Filipinos have an enduring connection with Italian food that extends to more than just pizza and pasta. Nowadays, we indulge ourselves with a creamy heaping of risotto or a plateful of savory osso buco.
According to Chef Joris Rycken of Acqua restaurant in Shangri-La’s Mactan Resort and Spa, Italian cuisine has common and really popular ingredients such as the olive oil, choice herbs, tomato sauce, and cheese.
Italian food fans can attest that these basic ingredients when served fresh or cooked well, can transport a diner to a place of relative home-cooked goodness and satisfaction.
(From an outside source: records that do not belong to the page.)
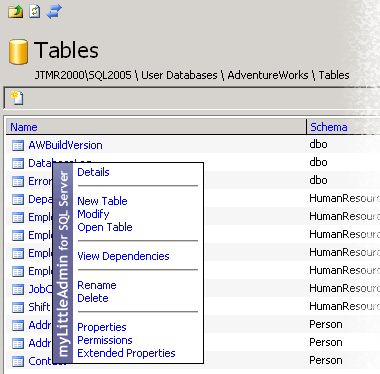Select Extended Properties menu entry
The width and height of the screenshot is (380, 374).
(x=126, y=353)
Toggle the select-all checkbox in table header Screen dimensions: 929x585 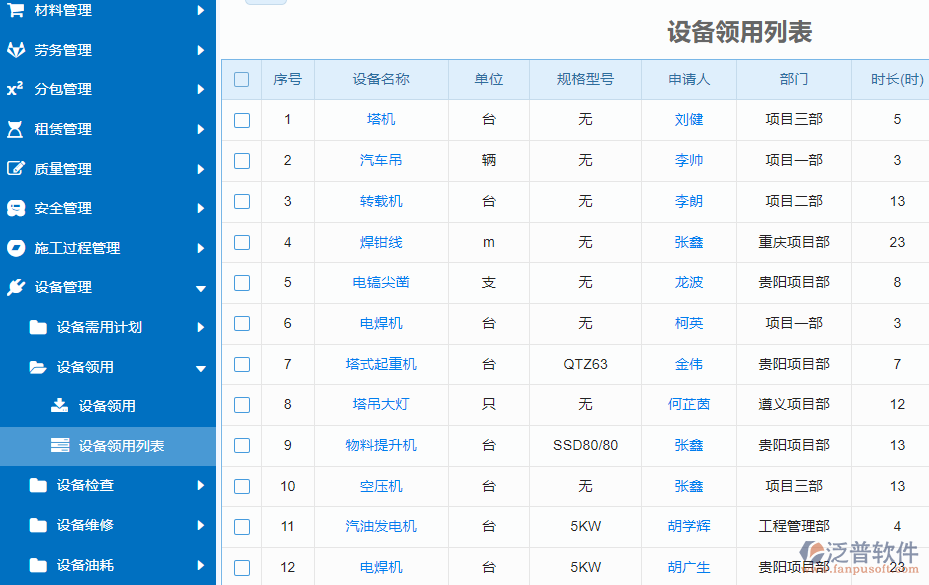241,80
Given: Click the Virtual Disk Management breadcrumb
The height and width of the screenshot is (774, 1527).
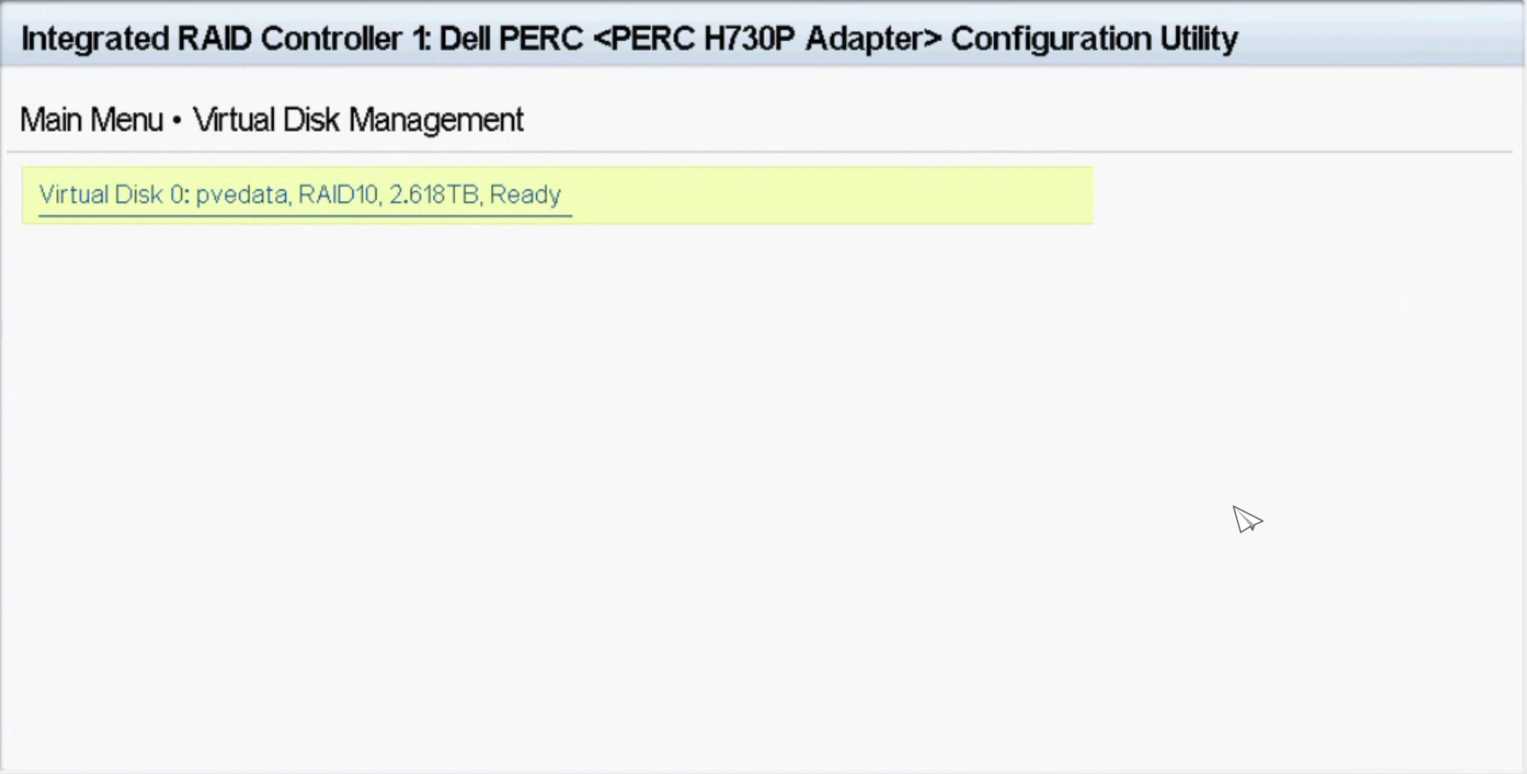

Still, Filipinos can sometimes feel intimidated when cooking an Italian dish just because a number of ingredients sound so foreign to us. It's a good thing that Chef Joris debunked this myth for me when he demonstrated how to cook Risotto ai Funghi Porcini.
The first thing that I learned from him is that a good risotto must not be firm on a plate but rather, creamy and gooey. Chef Joris says, “You add the butter and the Parmesan cheese to make sure the creaminess is coming out. The risotto when it comes on a plate, it must actually run (to the sides). It must be that creamy.”
Cooking risotto surprisingly is easy. (See the recipe below.) The entire procedure just took less than 30 minutes. Chef Joris adds another tip that when cooking the rice, the right texture must be al dente.
Indeed, Risotto ai Funghi porcini is easy to do but the taste of cheese and the earthy flavor of mushrooms take the dish to another level of gustatory experience. The ham on top of the risotto is just the right complement to the comfort foaod.
Just a side note, I enjoyed the dish in front of the gorgeous Mactan beach, but I am pretty sure the vista was not clouding my palate.
Chef Joris also shared other secrets of popular Italian recipes like the pizza. “It’s the dough,” he says. “We make a very crispy dough that we cook in the wood-fire oven. (Then) you must have good cheese, nicely melted. ”
He also emphasized the importance of the freshness of ingredients. He says that many of their restaurant’s ingredients are sourced locally. “We take a lot of ingredients, mostly the vegetables from the locals of the Philippines all the way from Bukidnon and Cagayan de Oro. Of course the seafood, the prawns and the lapu-lapu, that’s all from Cebu.”
In fact, Chef Joris Rycken shared that Acqua even has an herb garden at the back of the hotel. “That’s where we take our basil, oregano and thyme. It’s not big but enough to serve an Italian restaurant,” he revealed.
I admit that I may have yet to see a demo of the delectable osso buco and I haven’t cooked the perfect ravioli. However judging from the experience of seeing a risotto cooked from the kitchen then making its way to my plate, I can say that there is an easy way to Italian food heaven.
Recipe of Risotto ai Funghi Porcini from Chef Joris Rycken:
10 grams onion
80 grams of rice
5 grams of mushroom
120 ml vegetable stock
50 ml white wine
5 grams salt
20 grams butter
20 grams Parmesan cheese
Take one onion and julienne. Put in pan and add the rice. Let it toast. Put the wine in. Wait for it to reduce and then add the vegetable stock and mushrooms. Cook for 20 minutes. Finish with mantecare and mix with butter and Parmesan cheese. Top with parsley.